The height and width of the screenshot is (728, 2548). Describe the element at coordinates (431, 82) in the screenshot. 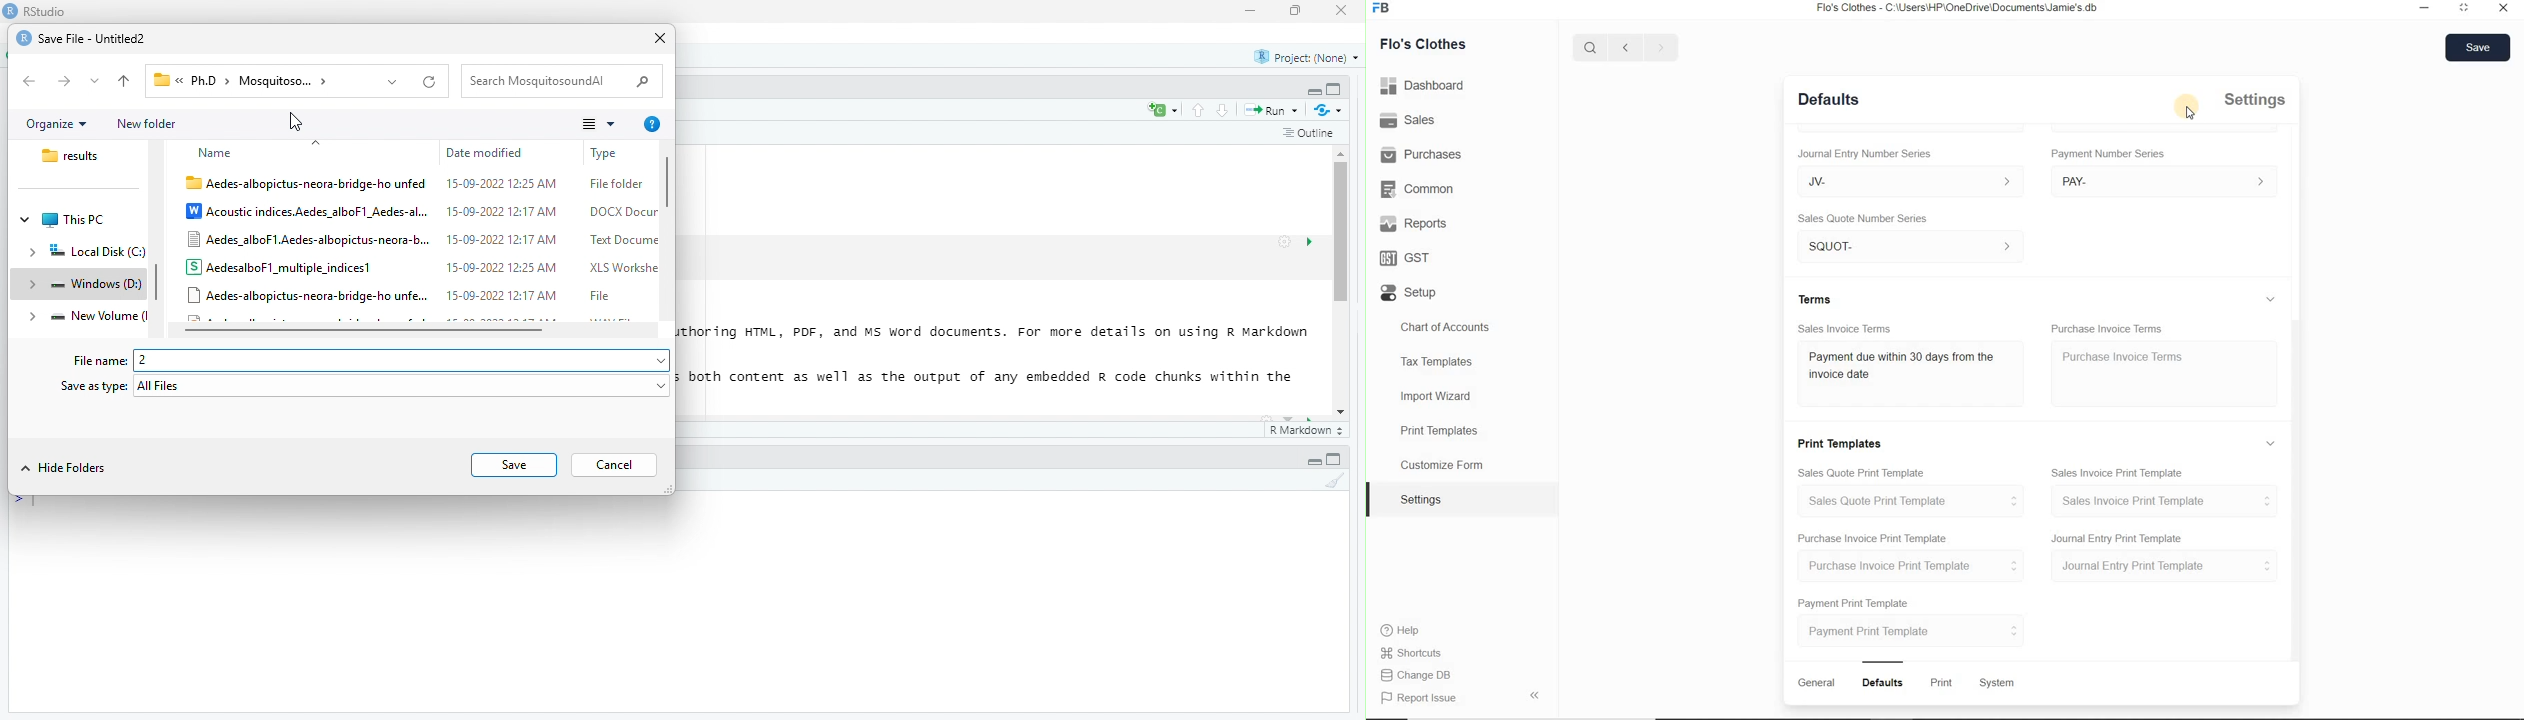

I see `reload` at that location.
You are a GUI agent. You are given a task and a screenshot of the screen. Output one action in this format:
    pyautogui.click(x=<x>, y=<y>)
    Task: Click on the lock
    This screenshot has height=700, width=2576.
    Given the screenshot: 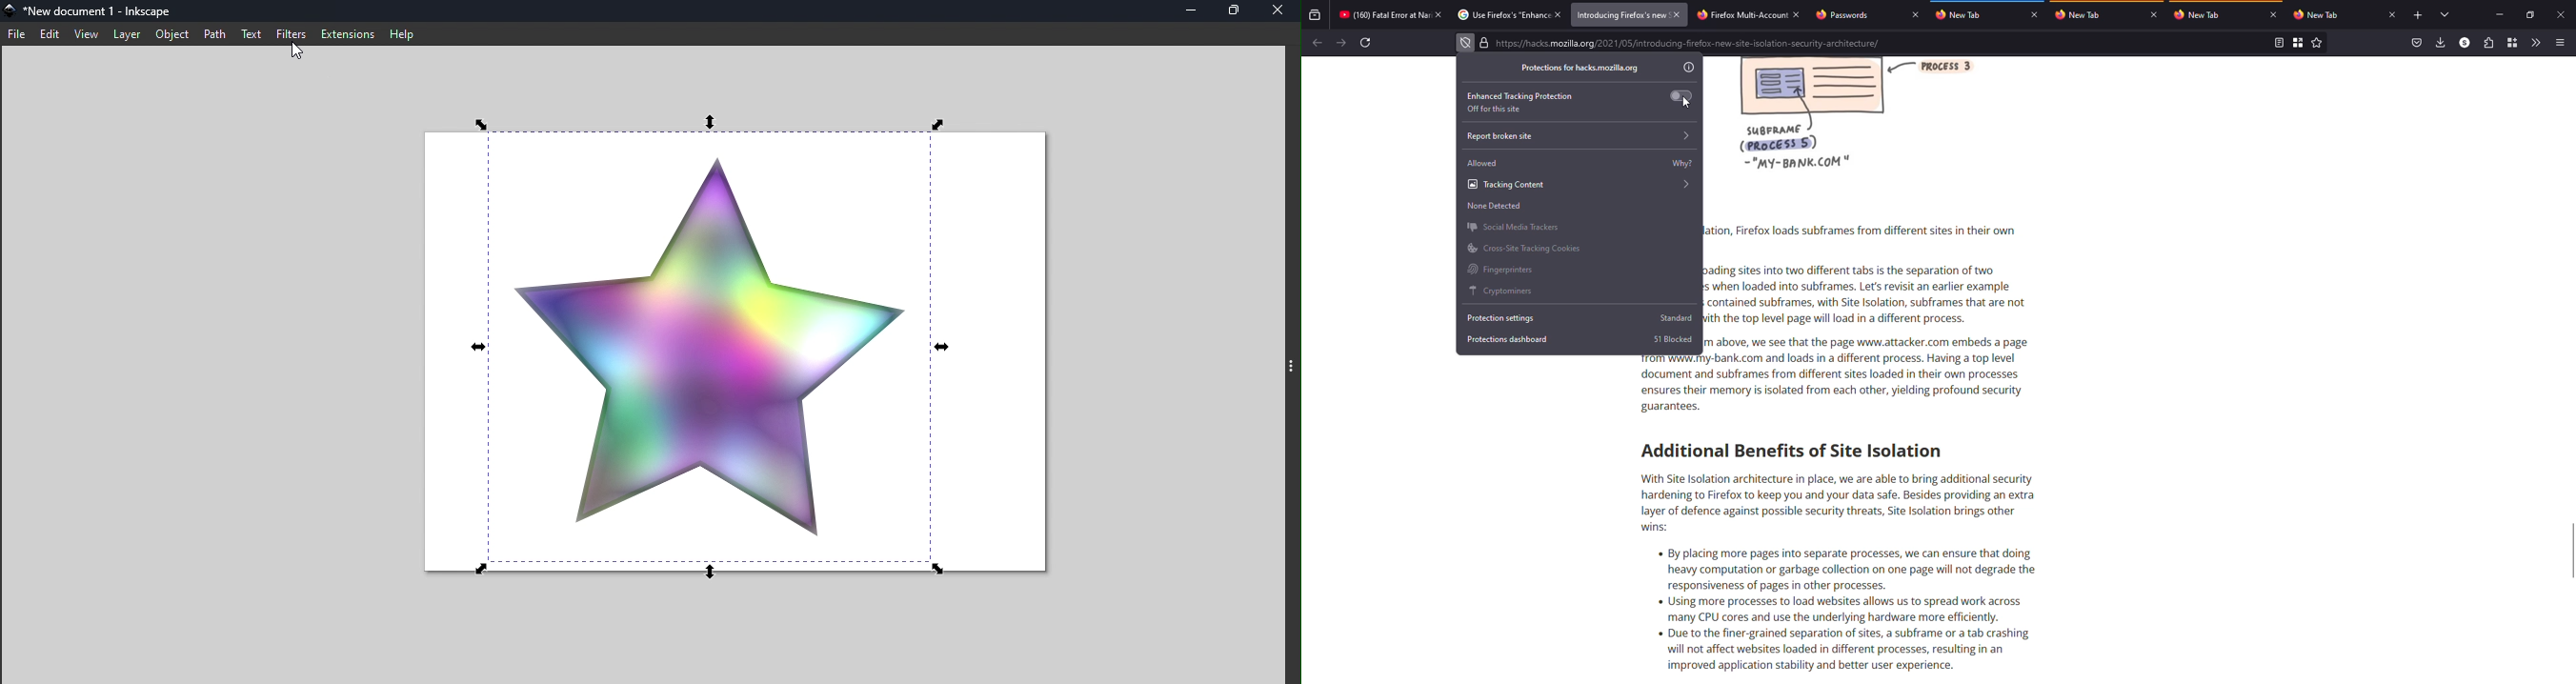 What is the action you would take?
    pyautogui.click(x=1484, y=43)
    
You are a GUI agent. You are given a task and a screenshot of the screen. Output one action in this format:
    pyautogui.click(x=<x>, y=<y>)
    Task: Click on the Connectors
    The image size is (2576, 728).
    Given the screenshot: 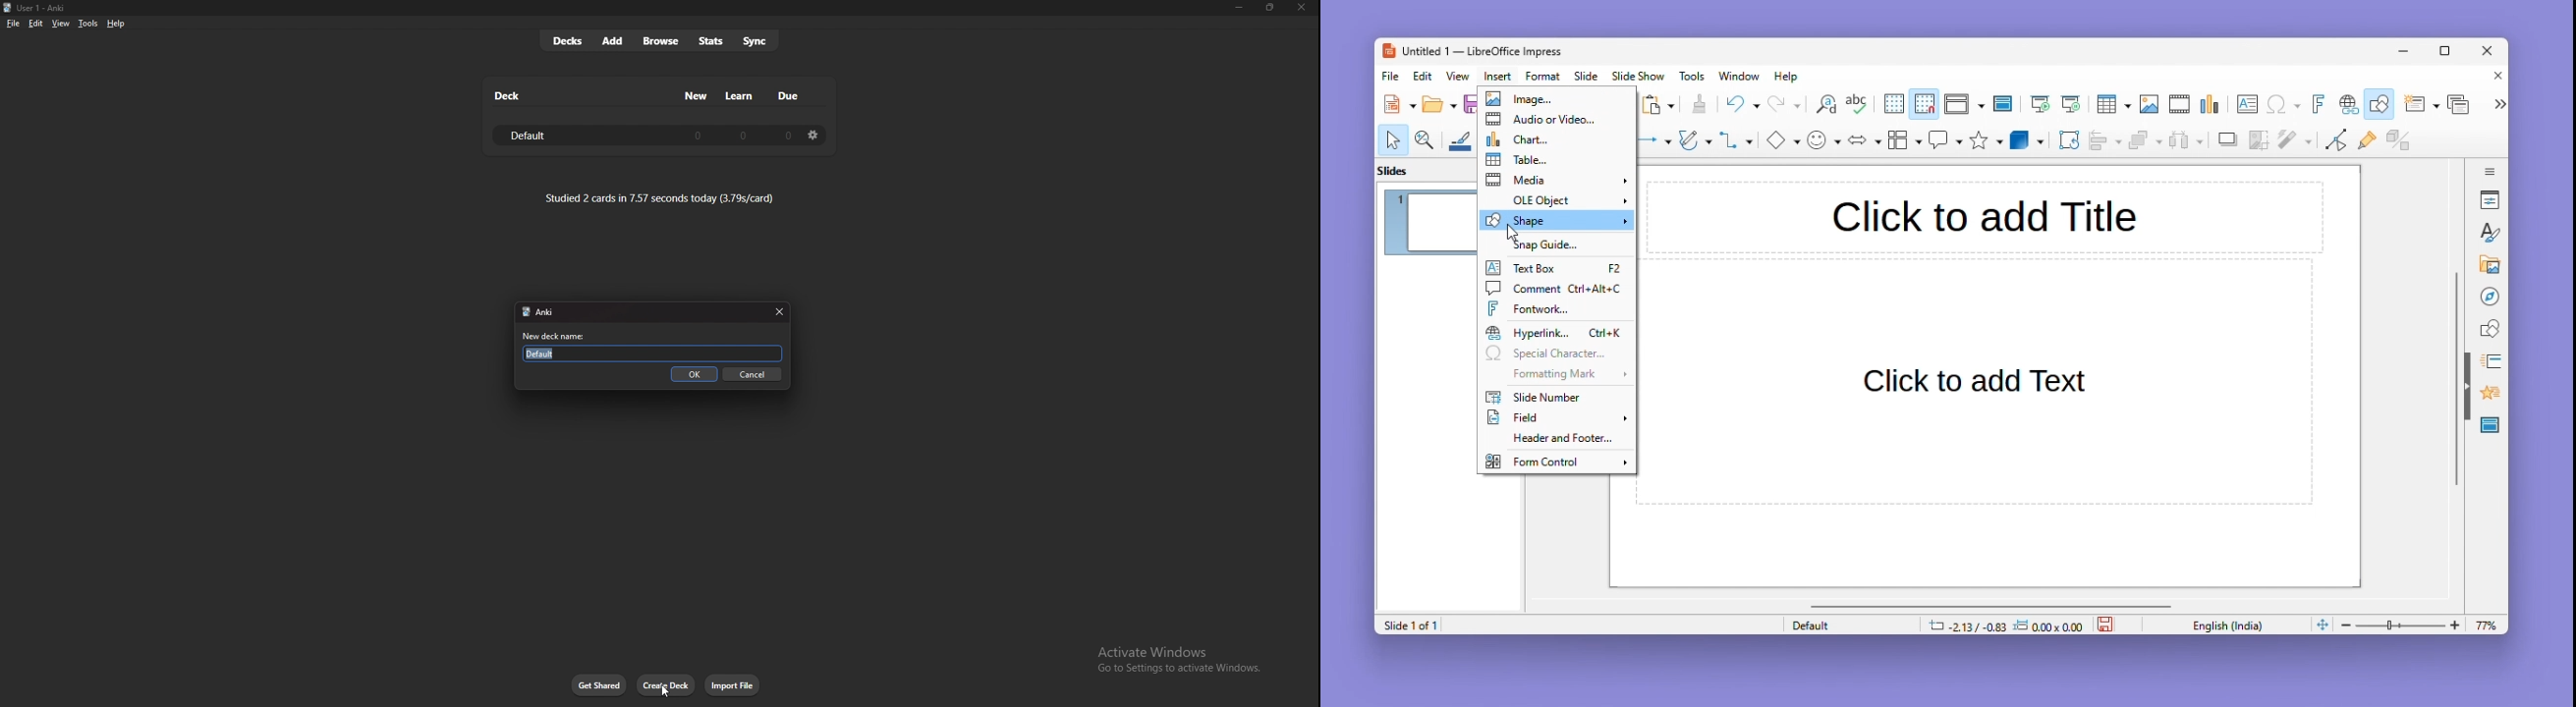 What is the action you would take?
    pyautogui.click(x=1736, y=139)
    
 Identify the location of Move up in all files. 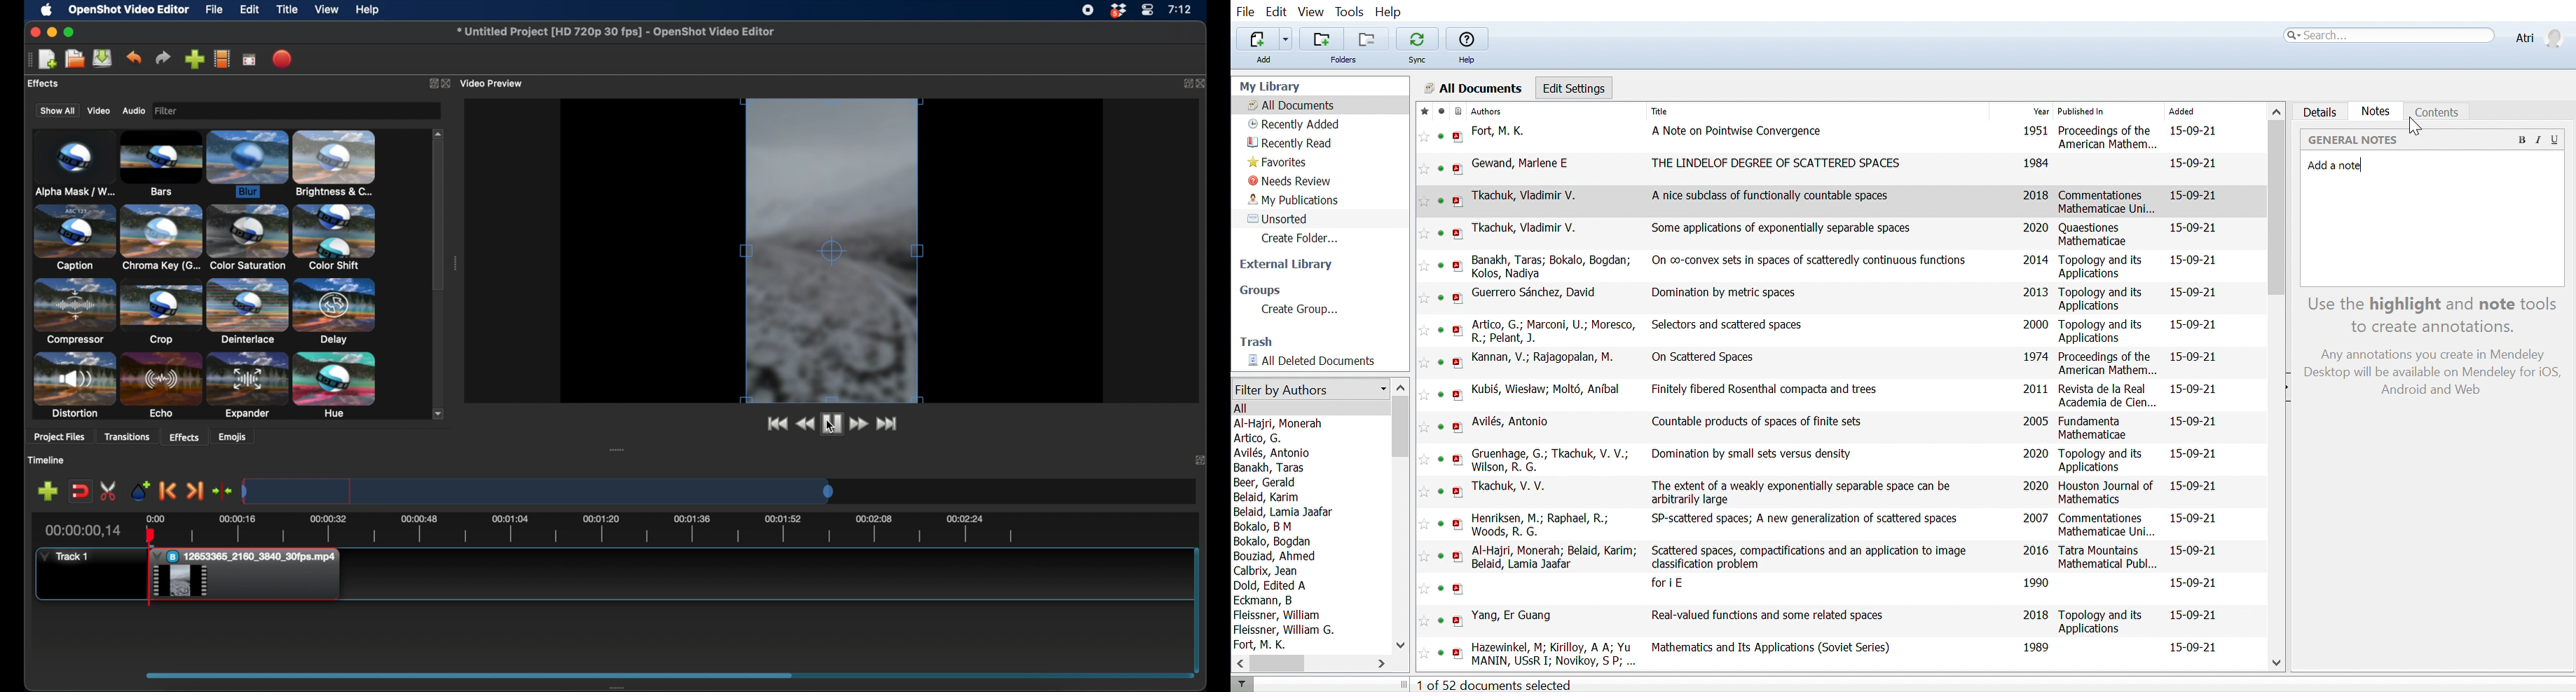
(2275, 110).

● **Requirement**
Revise the records above, from their start through the line containing "at that location.", inclusive: replace "Describe" with "Explain" and leave everything else unchanged. Give back only those lines, without the pictures.

● **Result of this exercise**
The height and width of the screenshot is (728, 2548). Explain the element at coordinates (431, 82) in the screenshot. 

I see `reload` at that location.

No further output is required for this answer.